Rethinking the notion of nature and science and humankind’s role in protecting the planet has been at the fulcrum of Cobb’s academic career and environmental activism. In 2015, at age 90, he conceived and organized a ground-breaking conference at Pomona College in Claremont called Seizing an Alternative: Toward an Ecological Civilization, where some 2000 people attended including more than 200 from China. (Read TIO’s report on it here.)

John Cobb (middle in red) with at Chinese delegation at the Seizing an Alternative conference – Photo: JC

John Cobb (middle in red) with at Chinese delegation at the Seizing an Alternative conference – Photo: JC

He says there were virtually no eco-theologians until the 1960s. Theologians before then were almost entirely – and he includes himself – anthropocentric, dealing only with human relationships. “But in the late '60s we were awakened to the fact that ignoring the natural world meant that we were not only ignoring it; we were destroying it.

We need to think not in mechanical terms but in organic terms. And there’s lots of evidence that that’s a good, sound way of thinking about nature. We really need to shift our view so that other things – besides human beings – have value in and of themselves. We need to respect all things in nature and not treat them simply as resources for our use. Then there would be a chance of having what we are calling for: an ‘ecological civilization.’ And that’s what I’m committed to. It’s still a civilization. It’s got science. It’s got technology. But it subordinates the use of things to the appreciation of all things.
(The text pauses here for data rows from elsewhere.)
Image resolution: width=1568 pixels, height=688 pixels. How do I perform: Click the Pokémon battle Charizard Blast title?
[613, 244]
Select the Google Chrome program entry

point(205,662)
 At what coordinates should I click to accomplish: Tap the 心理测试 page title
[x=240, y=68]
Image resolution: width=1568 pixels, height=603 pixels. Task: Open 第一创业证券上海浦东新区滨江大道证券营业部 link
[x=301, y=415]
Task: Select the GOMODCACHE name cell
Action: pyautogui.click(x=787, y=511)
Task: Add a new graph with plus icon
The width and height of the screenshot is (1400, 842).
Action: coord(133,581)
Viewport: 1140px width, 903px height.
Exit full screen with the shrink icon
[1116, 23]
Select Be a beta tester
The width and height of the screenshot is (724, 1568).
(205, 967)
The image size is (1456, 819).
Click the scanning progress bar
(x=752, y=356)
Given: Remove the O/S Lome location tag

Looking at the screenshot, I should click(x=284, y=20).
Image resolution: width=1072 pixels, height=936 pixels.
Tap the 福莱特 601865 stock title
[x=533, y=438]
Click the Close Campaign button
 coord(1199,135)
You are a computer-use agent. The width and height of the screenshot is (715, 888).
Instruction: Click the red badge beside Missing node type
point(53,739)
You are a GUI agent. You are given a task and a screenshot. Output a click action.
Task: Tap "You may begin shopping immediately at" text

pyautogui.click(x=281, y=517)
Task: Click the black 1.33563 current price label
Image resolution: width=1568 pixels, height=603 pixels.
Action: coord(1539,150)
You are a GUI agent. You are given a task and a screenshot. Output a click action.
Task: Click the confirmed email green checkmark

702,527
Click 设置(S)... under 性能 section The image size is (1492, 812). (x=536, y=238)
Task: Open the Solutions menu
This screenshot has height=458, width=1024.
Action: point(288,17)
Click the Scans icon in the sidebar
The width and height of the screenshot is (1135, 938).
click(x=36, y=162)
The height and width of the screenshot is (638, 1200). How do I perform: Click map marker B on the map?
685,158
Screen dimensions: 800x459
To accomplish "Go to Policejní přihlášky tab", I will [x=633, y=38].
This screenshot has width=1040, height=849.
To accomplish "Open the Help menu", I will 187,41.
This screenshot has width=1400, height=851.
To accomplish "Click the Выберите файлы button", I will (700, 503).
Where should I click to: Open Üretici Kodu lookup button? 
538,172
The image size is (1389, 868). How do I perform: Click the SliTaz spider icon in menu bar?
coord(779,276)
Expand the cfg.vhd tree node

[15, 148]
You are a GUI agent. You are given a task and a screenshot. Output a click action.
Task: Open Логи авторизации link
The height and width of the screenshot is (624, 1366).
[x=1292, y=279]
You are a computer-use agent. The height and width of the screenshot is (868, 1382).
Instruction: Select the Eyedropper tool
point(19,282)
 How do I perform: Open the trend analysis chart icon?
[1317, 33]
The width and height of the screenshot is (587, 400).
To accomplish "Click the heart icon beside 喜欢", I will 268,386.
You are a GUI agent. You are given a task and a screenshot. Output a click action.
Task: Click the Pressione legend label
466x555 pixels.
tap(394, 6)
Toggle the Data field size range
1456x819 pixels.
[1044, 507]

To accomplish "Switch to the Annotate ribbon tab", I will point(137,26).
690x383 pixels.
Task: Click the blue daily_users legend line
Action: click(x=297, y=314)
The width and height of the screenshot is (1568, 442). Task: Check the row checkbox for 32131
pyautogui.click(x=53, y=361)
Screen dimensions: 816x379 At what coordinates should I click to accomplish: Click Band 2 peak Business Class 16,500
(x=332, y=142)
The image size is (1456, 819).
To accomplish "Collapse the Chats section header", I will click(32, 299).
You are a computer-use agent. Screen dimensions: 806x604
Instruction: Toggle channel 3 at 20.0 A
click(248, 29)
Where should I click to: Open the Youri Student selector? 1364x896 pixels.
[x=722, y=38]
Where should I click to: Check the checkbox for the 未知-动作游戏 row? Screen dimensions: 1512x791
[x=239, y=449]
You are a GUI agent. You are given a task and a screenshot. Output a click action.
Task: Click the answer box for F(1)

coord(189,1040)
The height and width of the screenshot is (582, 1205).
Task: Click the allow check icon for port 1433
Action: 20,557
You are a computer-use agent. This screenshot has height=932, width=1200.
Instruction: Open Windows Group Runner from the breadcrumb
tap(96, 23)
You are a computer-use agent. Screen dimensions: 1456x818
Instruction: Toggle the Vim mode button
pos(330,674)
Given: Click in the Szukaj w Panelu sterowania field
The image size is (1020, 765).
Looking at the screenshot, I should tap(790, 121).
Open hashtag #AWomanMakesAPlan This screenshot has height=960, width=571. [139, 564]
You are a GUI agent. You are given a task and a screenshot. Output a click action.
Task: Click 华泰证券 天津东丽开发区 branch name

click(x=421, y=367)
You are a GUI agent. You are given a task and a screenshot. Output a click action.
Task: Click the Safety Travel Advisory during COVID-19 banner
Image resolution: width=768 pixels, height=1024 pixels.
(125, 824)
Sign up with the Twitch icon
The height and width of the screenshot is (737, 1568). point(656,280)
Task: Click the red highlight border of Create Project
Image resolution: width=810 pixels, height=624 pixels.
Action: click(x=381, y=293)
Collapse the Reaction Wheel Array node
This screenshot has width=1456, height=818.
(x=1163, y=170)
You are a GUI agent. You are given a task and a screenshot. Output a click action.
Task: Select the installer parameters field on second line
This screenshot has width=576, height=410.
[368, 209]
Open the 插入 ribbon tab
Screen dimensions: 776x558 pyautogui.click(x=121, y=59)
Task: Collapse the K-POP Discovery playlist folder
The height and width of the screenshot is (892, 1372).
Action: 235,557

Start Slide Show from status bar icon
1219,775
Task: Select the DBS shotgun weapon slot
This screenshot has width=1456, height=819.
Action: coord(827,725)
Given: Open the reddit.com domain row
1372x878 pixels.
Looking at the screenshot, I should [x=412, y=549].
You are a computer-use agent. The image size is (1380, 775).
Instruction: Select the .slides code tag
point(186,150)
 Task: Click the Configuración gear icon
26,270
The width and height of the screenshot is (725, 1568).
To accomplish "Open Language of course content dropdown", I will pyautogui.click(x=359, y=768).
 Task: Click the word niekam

John B. Cobb Jr. speaks softly, but he carries a big mandate for humanity: to move into a new phase of consciousness, an organic phase of consciousness, one that will allow us to create the ecological civilization we urgently need.The impact of Cobb’s environmental evangelism shows up in the work of Pando Populus, an organization he founded two years ago to ensure his ideas would not be seen as ivory tower theory but would actually take practical form and shape. Recently he spent a morning with members and supporters of Pando to bring the resources of many different organizations to bear on local needs in a specific part of L.A.

“We had an event in Death Alley, the section in L.A. that has the most murders year after year, a section that is very far removed from an ecological civilization. People there wanted to take advantage of the availability of a little piece of land to help build community out of the existing less-than-communitarian situation. The people who showed up that day represented about 20 different organizations that are all interested in improving what happens there. Pando’s role was to bring together people who live there with people from the outside.

“We also work with large institutions. UCLA and the whole University of California system want to have zero waste. Of all the universities, UCLA is furthest along. Yet they throw away a billion dollars of waste every year and have come to the realization that it’s possible to avoid being so wasteful. In the near future, we will be bringing people together from all over the state to celebrate their achievements.”

Cobb is encouraged now that the concept of an ecological civilization is finally taking root in our society.

“Obviously the movement didn’t develop around that term. But from my point of view the most important part of the movement is not its own special teaching, but rather its potential to change the world.”